Desde 2015, quando o Supremo Tribunal Federal entendeu como inconstitucional a doação de empresas às campanhas eleitorais, restando aos candidatos e partidos apenas os valores oriundos do Fundo Partidário e das doações de pessoas físicas, instalou-se um debate sobre a necessidade de ajustes para: (i) evitar que as doações proibidas continuem a se realizar de forma ilegal – “caixa 2”; (ii) evitar que candidatos com maior poder aquisitivo e insertos em classes sociais mais abastadas sejam beneficiados.
Afinal, campanhas eleitorais, por mais modestas que sejam, para se viabilizarem, precisam no mínimo de publicidade, material impresso, advogados e contadores, o que já não é barato. E considerando que o cidadão brasileiro não tem a cultura de contribuir com campanhas eleitorais – o que é reflexo do déficit democrático e da falta de identidade partidária -, a arrecadação de fundos para as campanhas torna-se ainda mais difícil para aqueles que não possuem recursos próprios a aplicar.

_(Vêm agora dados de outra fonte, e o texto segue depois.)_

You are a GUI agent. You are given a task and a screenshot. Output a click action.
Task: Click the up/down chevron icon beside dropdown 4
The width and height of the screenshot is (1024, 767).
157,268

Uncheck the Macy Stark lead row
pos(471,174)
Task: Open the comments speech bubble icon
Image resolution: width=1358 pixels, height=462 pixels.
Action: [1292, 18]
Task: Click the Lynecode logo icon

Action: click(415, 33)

A ideia de se instituir um financiamento público de campanha seria ainda mais democrática se acompanhada da limitação de doações de pessoas físicas, de modo a se evitar que candidatos detentores de grandes fortunas se destacassem sobre os menos abastados.

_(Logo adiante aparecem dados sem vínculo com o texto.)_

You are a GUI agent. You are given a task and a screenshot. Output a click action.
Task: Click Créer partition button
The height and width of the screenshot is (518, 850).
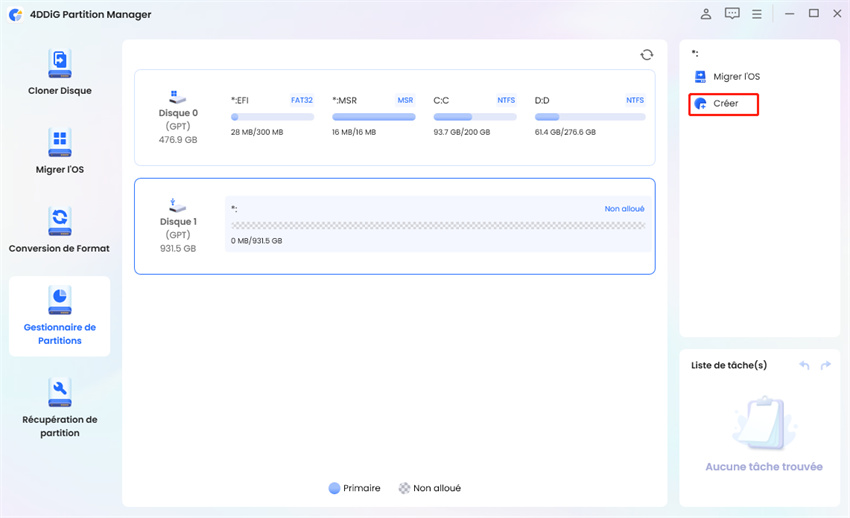[724, 104]
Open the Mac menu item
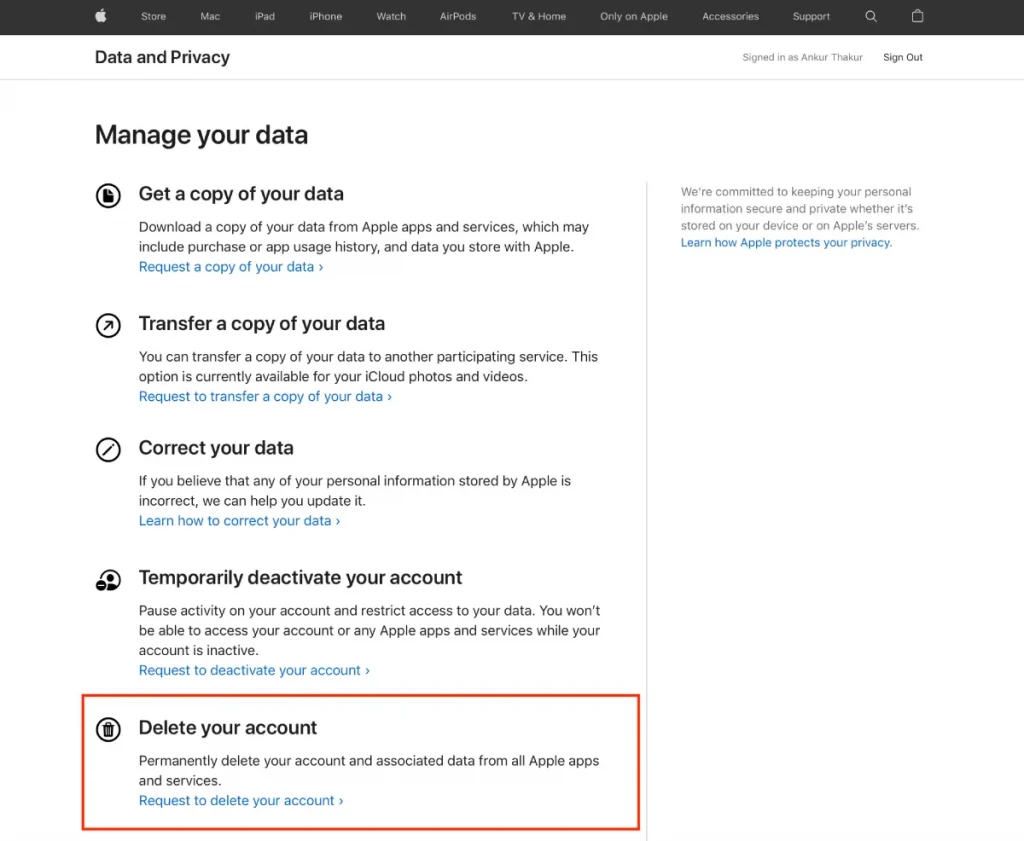 tap(210, 17)
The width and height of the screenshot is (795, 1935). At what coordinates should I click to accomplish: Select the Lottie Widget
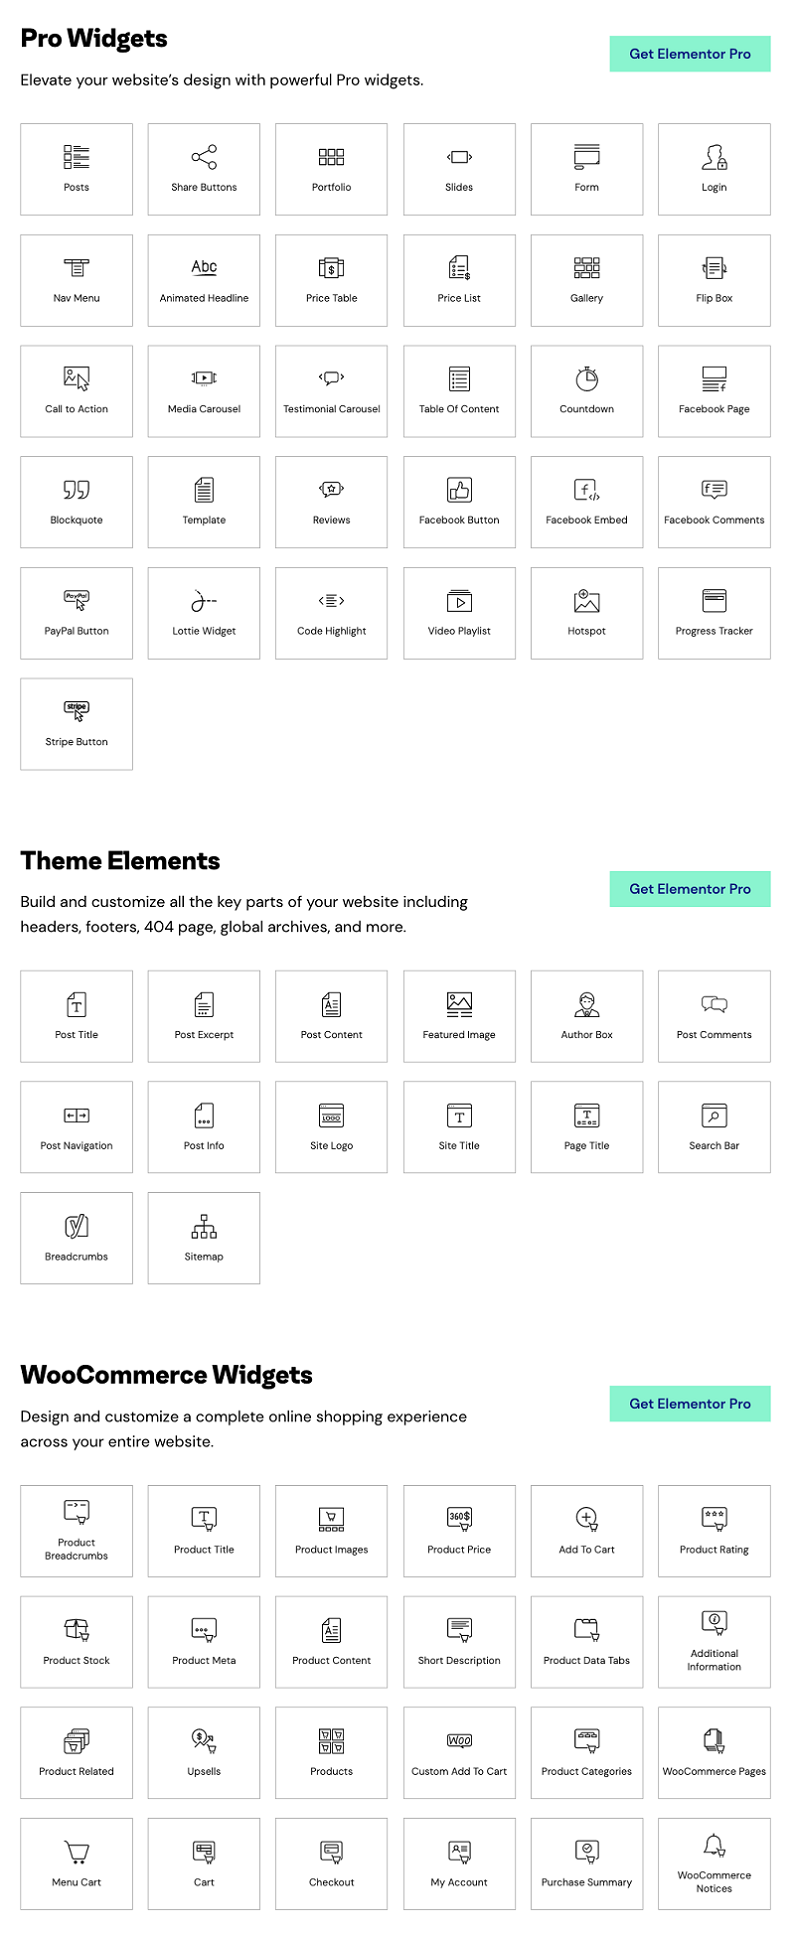(x=203, y=613)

O texto-base aprovado na Comissão, porém, atém-se apenas à criação de um Fundo Especial de Financiamento da Democracia - FFD, cujos recursos seriam distribuídos exclusivamente aos partidos políticos e fiscalizados pela Justiça Eleitoral. Pelo texto apresentado pelo relator, o FDD seria abastecido por (i) recursos provenientes de dotações consignadas em lei orçamentária em anos eleitorais, correspondentes a 0,5% da receita corrente líquida apurada no ano anterior; (ii) arrecadação oriunda de doações e contribuições que forem destinadas ao FFD; (iii) rendimentos gerados pela aplicação de suas disponibilidades e outras fontes.

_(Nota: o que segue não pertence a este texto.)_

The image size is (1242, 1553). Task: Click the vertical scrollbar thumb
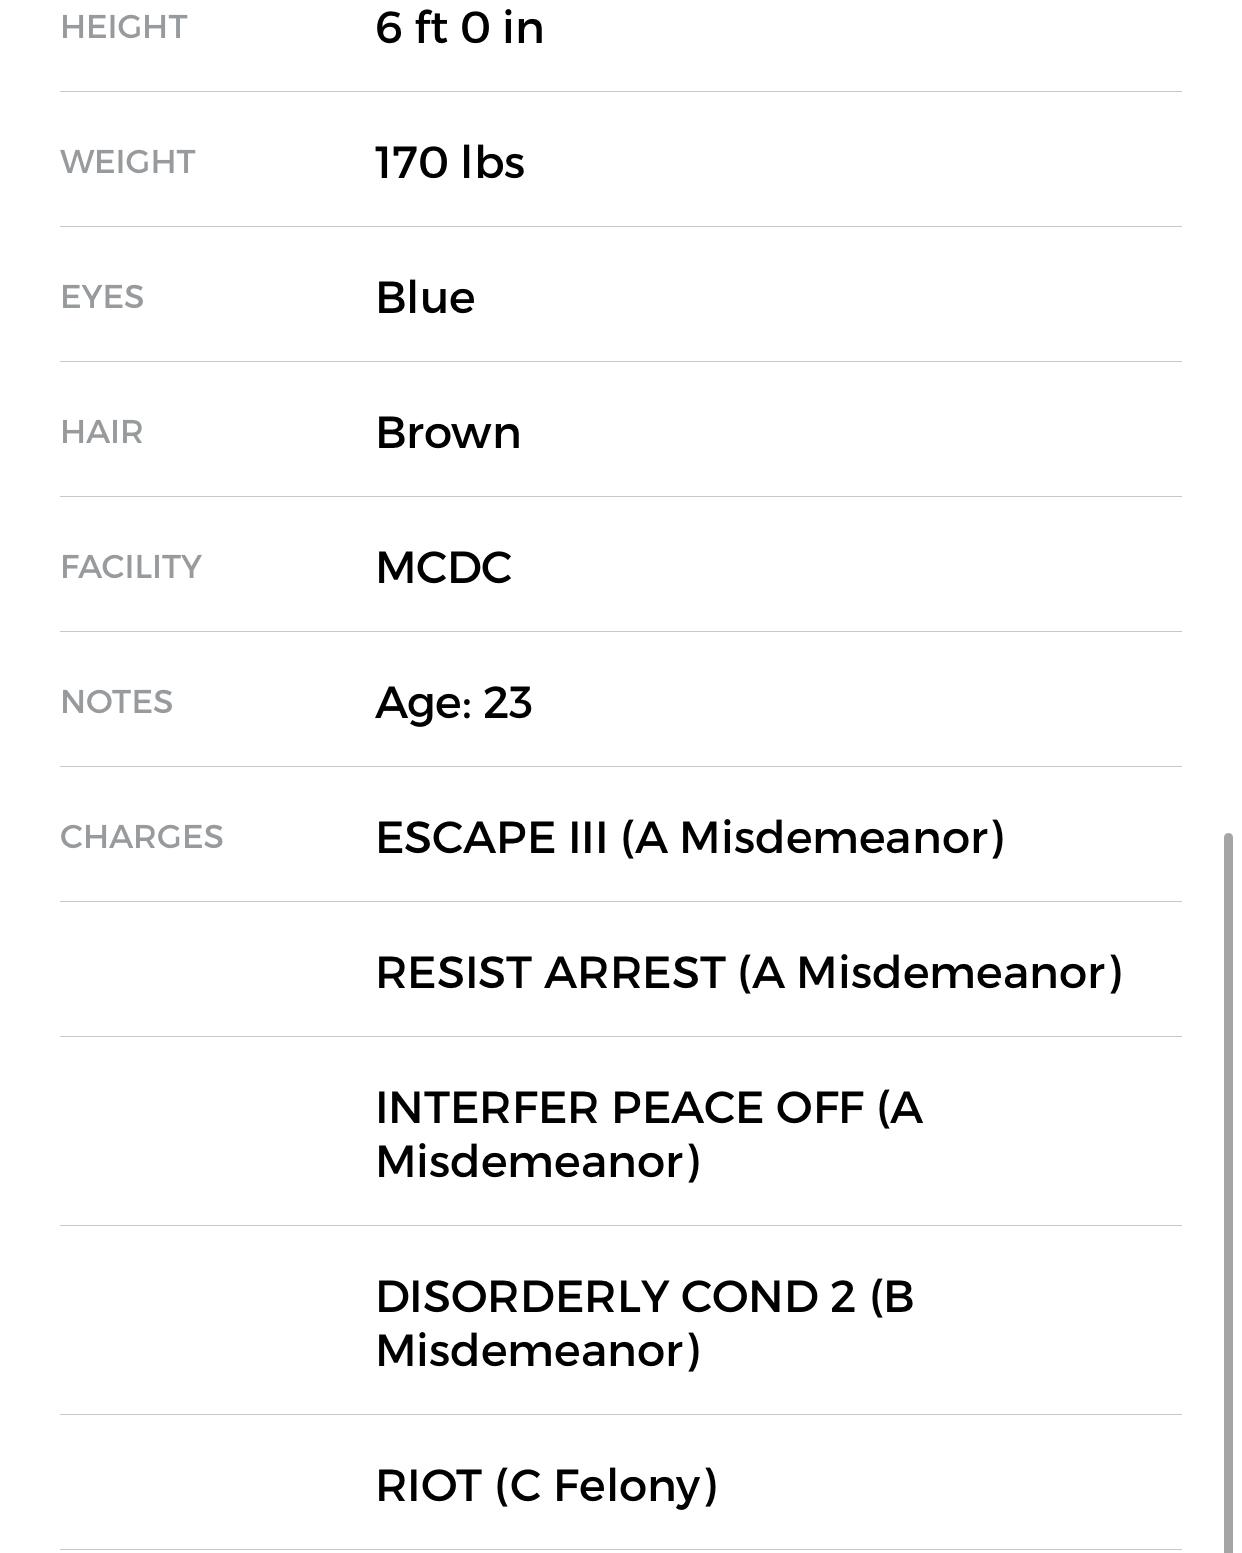1229,1190
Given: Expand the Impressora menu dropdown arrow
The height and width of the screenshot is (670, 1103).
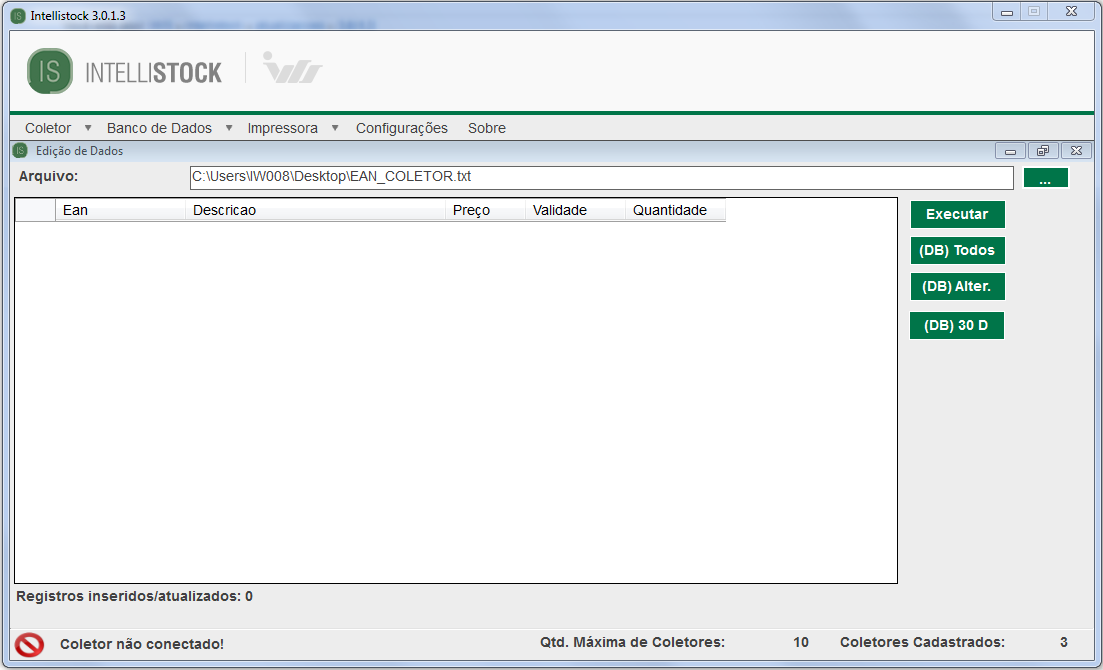Looking at the screenshot, I should [335, 128].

A Comissão concluiu a votação dos destaques no dia 15 de agosto, mas agora o texto-base aprovado terá que ser votado em dois turnos na Câmara e em dois turnos no Senado para entrar em vigor. Pelo regimento interno da Câmara, ainda, a votação somente poderá se dar após duas sessões plenárias, já que se trata de um projeto de emenda constitucional.
O que se sabe é que provavelmente o texto-base proposto pela Comissão sofrerá alterações ainda no plenário da Câmara, já que boa parte dos parlamentares se declararam contrários à transição via “Distritão”; e há ainda aqueles que já declararam objeções à forma de financiamento público tal como proposta.
O próprio relator Vicente Candido recentemente deu declarações à imprensa admitindo retirar do texto da PEC 77/2003 – que já foi aprovado pela Comissão Especial - o valor fixo de 0,5% da receita corrente líquida do governo federal, para transferir a definição dos repasses para a Comissão Mista de Orçamento, durante a elaboração da Lei Orçamentária Anual (LOA).
Aguardemos os próximos capítulos.
1 http://www.camara.gov.br/proposicoesWeb/prop_mostrarintegra?codteor=1583774&filename=Tramitacao-PEC+77/2003
2 Segundo o já referido relatório elaborado pelo deputado Vicente Cândido, 93,2% dos deputados federais eleitos na última legislatura se elegeram com os votos de suas legendas e coligações, isto é, não se elegeram com seus próprios votos.